Xanthogranulomatous pyelonephritis (XPN) is a rare entity and constitutes less than 1% of chronic pyelonephritis. It mainly occurs in adults with preponderance in females of younger age group. It usually involves single kidney and is associated with renal stones in 2/3 of cases and con­comitant infection with E. coli, Pro­teus mirabilis, Klebsiella spp, Staphylococcus au­reus, Enterococcus spp, Pseudomonas spp, Strep­tococcus spp, including anaerobic organisms [2] .

Symptoms are frequently nonspecific and include fever, flank pain, weight loss, malaise, anorexia, and constipation. Other uncommon presentations include urinary symptoms like dysuria, frequent urination and hematuria or rarely a discharging cutaneous fistula originating at the level of involved kidney. Physical examination usually reveals an ill-defined, palpable and tender flank mass. However, less than one-half of patients may present with hypertension or hepatomegaly [3] .

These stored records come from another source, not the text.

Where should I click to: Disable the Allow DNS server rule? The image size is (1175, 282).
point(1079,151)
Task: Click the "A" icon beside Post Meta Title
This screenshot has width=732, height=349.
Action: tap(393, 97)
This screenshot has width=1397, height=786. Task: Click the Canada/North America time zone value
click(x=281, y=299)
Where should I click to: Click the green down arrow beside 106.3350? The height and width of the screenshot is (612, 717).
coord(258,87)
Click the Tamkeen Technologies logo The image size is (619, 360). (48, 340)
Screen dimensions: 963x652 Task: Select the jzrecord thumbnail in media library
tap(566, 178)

Although none of the laboratory or radiological investigations are confirmatory. Diseases like renal tuberculosis may mimic XPN. However the definitive diagnosis of this entity is achieved only by histopathological examination which shows the presence of lipidladen macrophages (xanthoma cells),as well as other inflammatory cells, including plasma cells, leukocytes, and histiocyte [4],[5] . Antibiotics usually do not resolve the problem and nephrectomy either partial or total remains the treatment of choice [6] .


XPN is a rare cause of chronic pyelonephritis resulting in non-functioning kidneys and poses a preoperative diagnostic dilemma which may mimic other diseases but whenever encountered it should be treated with optimal surgical removal.